TASK DIRECTIONS - With the pictures left out, every record must be reproduced exactly.

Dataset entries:
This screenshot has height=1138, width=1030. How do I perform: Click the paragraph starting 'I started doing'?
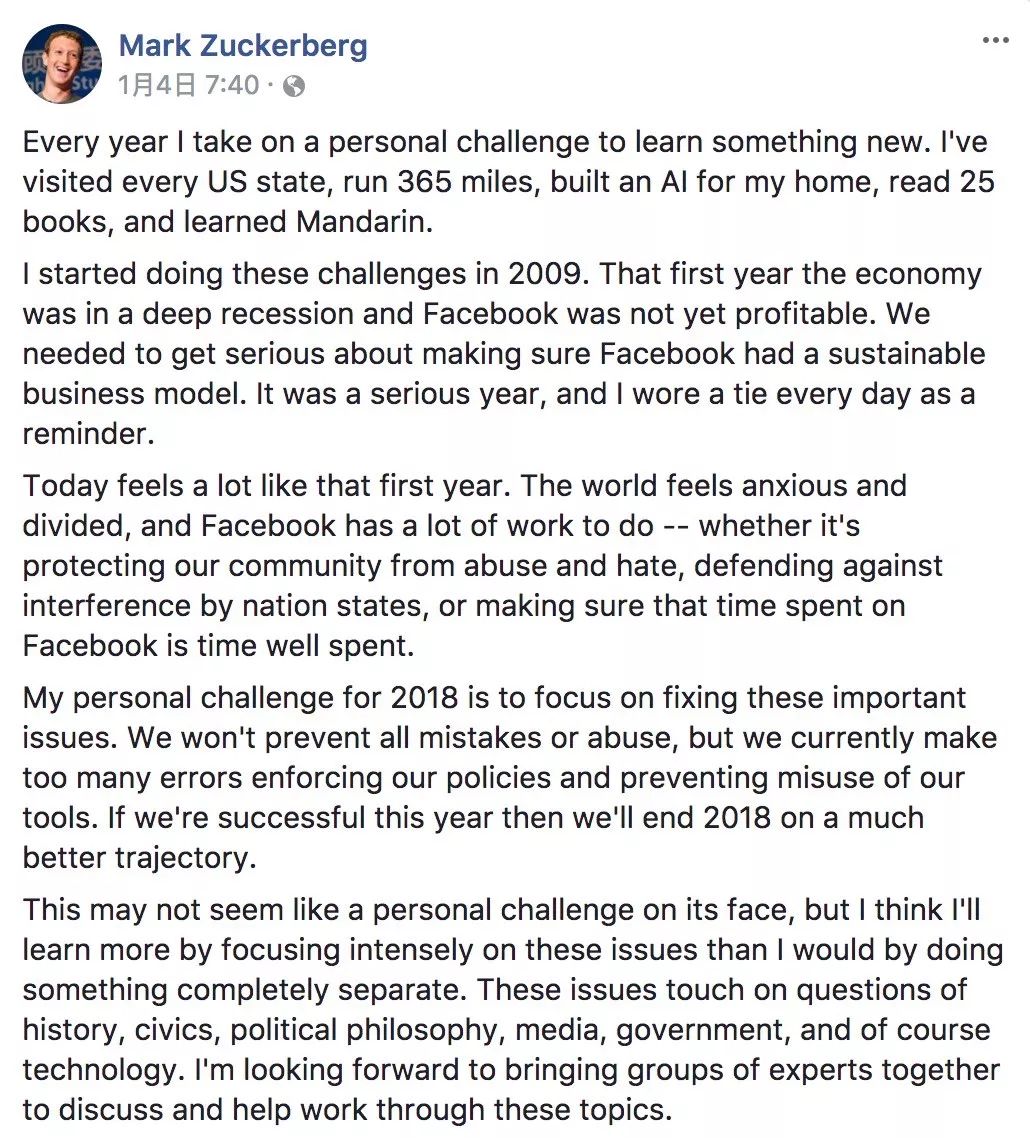coord(504,353)
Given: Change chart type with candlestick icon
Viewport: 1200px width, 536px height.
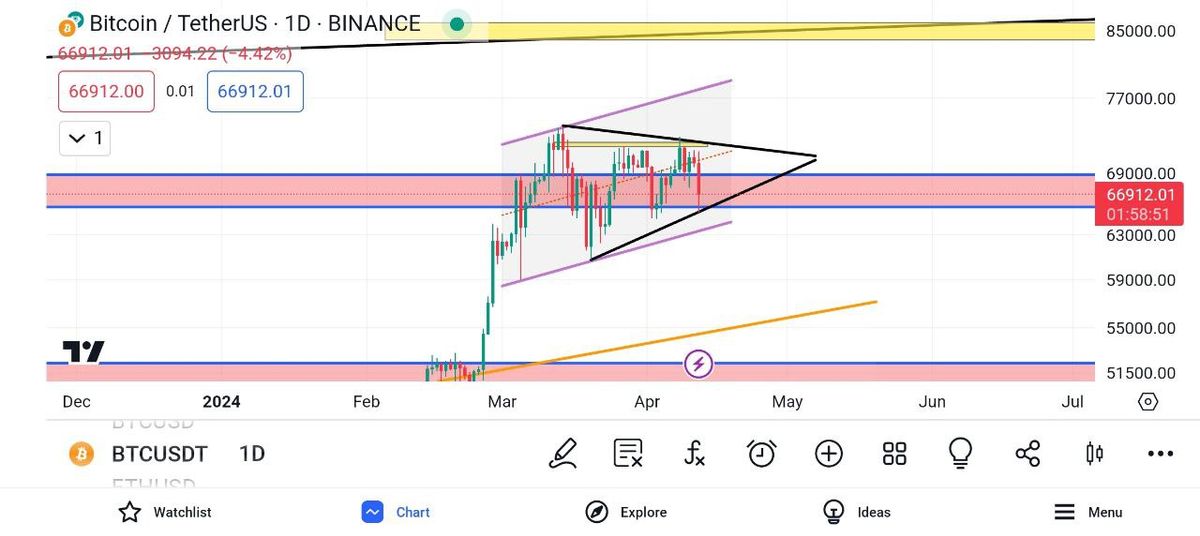Looking at the screenshot, I should 1094,453.
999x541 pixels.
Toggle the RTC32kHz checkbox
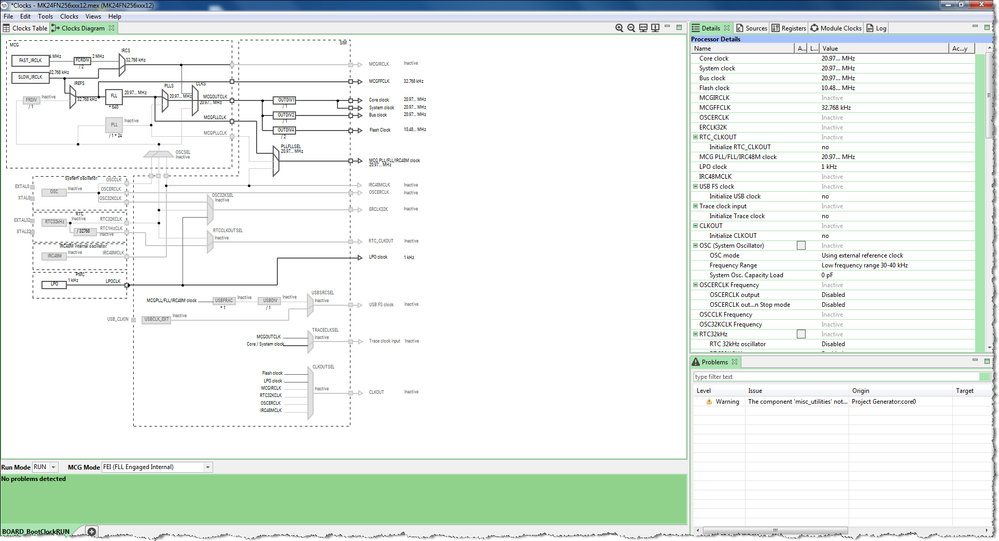(x=801, y=334)
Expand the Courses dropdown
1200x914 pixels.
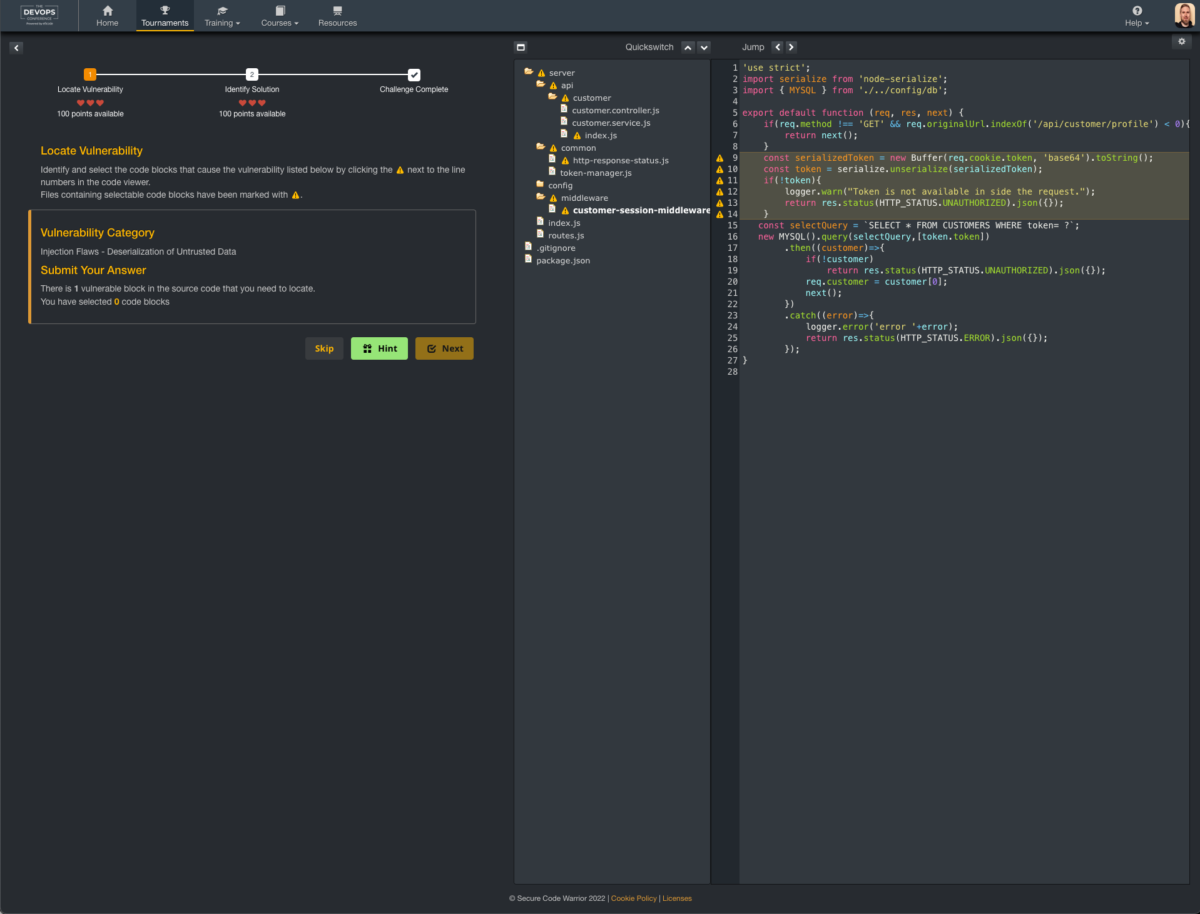point(279,16)
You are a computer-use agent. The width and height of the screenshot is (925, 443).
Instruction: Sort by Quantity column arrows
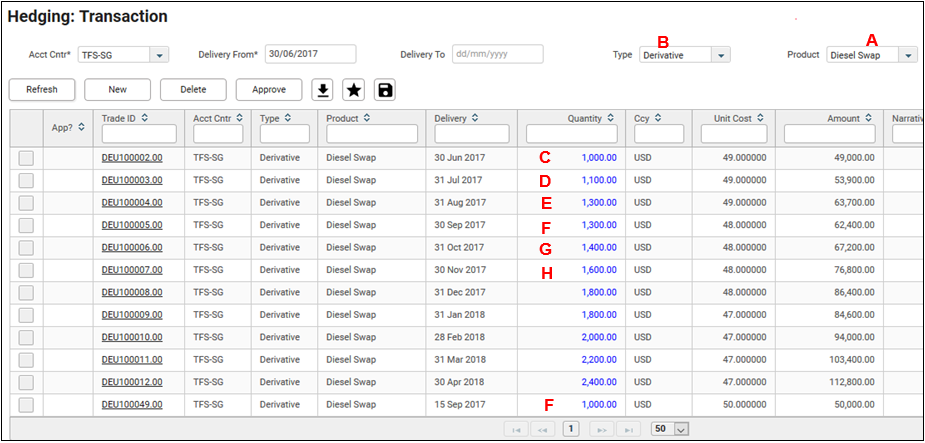click(x=610, y=118)
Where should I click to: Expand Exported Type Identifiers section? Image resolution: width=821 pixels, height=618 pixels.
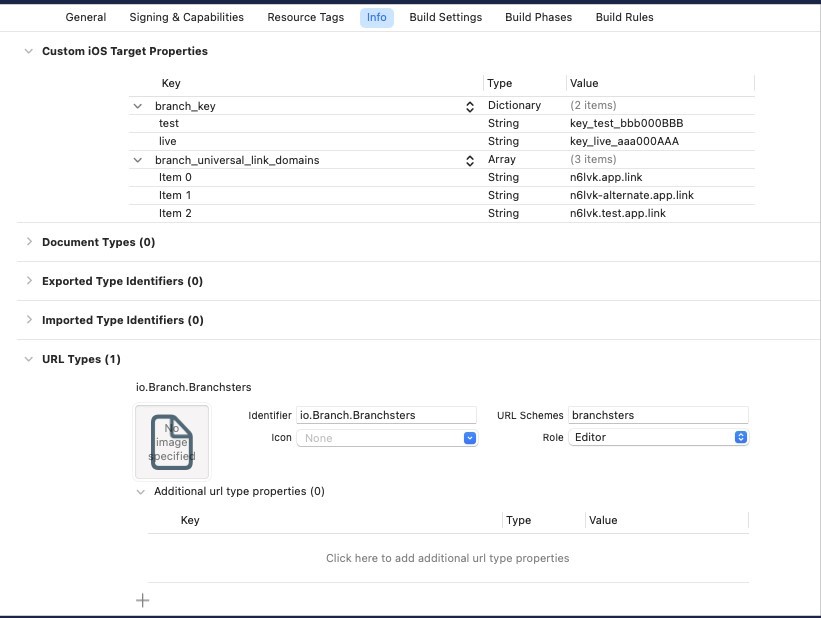[x=28, y=281]
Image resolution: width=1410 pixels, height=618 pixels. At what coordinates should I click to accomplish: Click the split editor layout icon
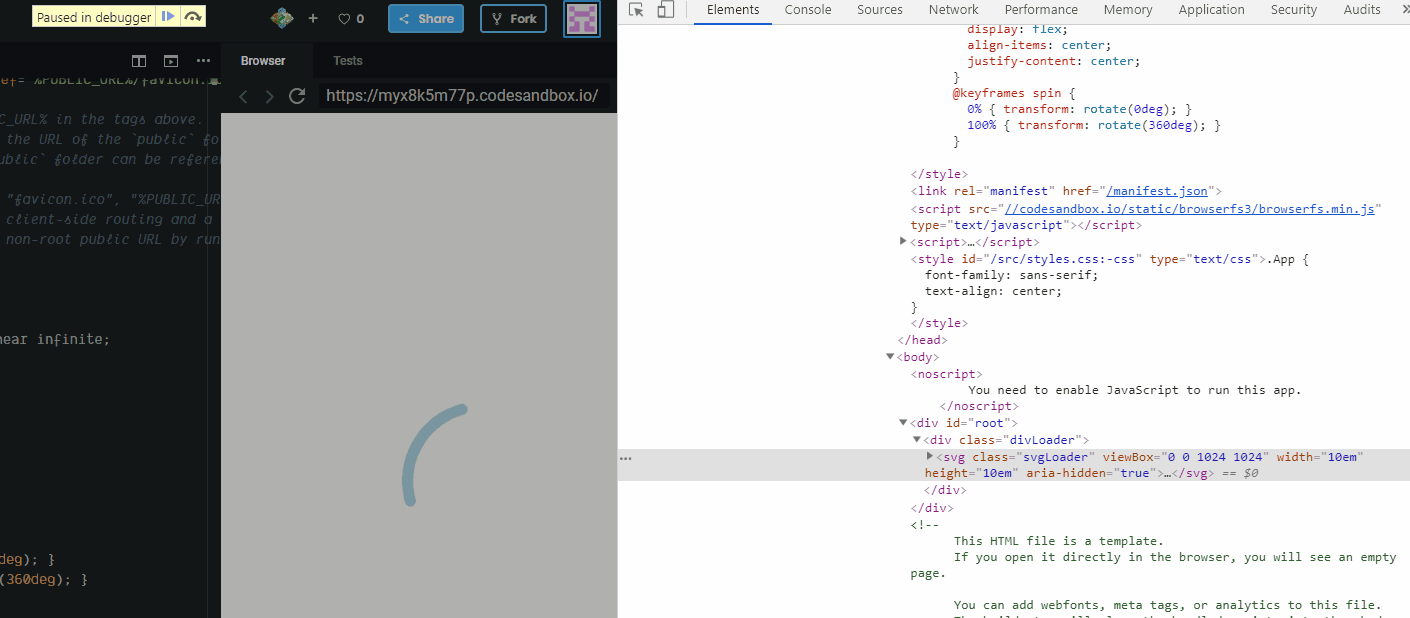[x=138, y=61]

ANSWER SECTION -
This screenshot has height=1138, width=1030. How do I perform: Click the paragraph starting 'I started doing'?
coord(504,353)
Given: Change chart type with candlestick icon
Viewport: 1200px width, 536px height.
Looking at the screenshot, I should 1094,453.
999x541 pixels.
Toggle the RTC32kHz checkbox
(x=801, y=334)
Expand the Courses dropdown
1200x914 pixels.
point(279,16)
You are a computer-use agent. The width and height of the screenshot is (925, 443).
Instruction: Sort by Quantity column arrows
click(x=610, y=118)
Where should I click to: Expand Exported Type Identifiers section? Image resolution: width=821 pixels, height=618 pixels.
[x=28, y=281]
Image resolution: width=1410 pixels, height=618 pixels. At what coordinates should I click to accomplish: Click the split editor layout icon
[x=138, y=61]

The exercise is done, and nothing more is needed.